In chapters that bring together art, poetry, artisans, craftsmen, and various trades, Rigal relies on evidence that is related to Philadelphia, including the city’s “Grand Federal Procession of 1788” and Charles Willson Peale’s mastodon excavation. Read the excerpts below for more on these stories.

Excerpts

In the spring and summer of 1788, a series of Federal Processions were held in North American seaports from Charleston and Baltimore to New York, Boston, and Portsmouth, New Hampshire. As the Constitution of 1787 was ratified in state after state, triumphant federalists in each capital city celebrated with toasts, dinners, rounds of gunfire, and a street parade.
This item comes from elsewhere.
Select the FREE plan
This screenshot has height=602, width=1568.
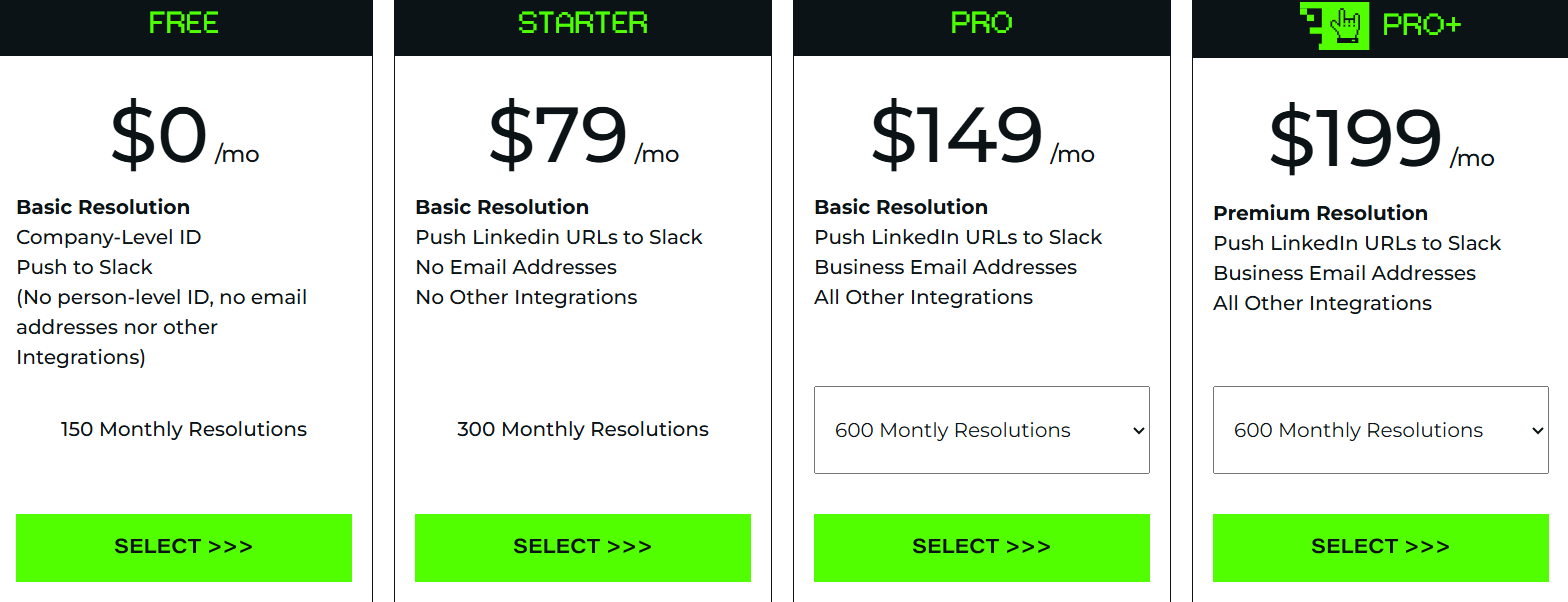click(184, 547)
By the early summer of 1788, as it became clear that the Constitution would be ratified by ten of the thirteen states, Philadelphia began to plan a national celebration. Drawing on diverse European and Euro-American processional traditions, including the recent state processions, Philadelphia federalists put the city’s craftsmen, or mechanical artists, at the center of a parade that performed the making of the new federal state by analogizing republican nation building to the myriad productive processes of American manufacturing. More than forty-five crafts or trades marched in the city’s “Grand” Federal Procession…

[…]

In its linking of nation building with commodity production, Philadelphia’s civic celebration was descended, in part, from the European ceremonial tradition of “the Triumph,” and, more immediately, from the organizational forms, emblematic devices, and mechanical wonders of British craft processions and Lord Mayor’s Day celebrations. As a late-eighteenth-century festival, however, it was also inflected with the principles and practices of republican festivity of the European Enlightenment more generally. In this it both differed from and expanded upon military or monarchical triumphs and craft ceremonial. Within this Enlightenment tradition of republican festivity, for example, the Grand Federal Procession aspired to a feeling state that Montesquieu, among others, had classified as peculiar to republics: namely, civic love, or the virtuous love of the state for itself that arises when a republic sees itself assembled.

[…]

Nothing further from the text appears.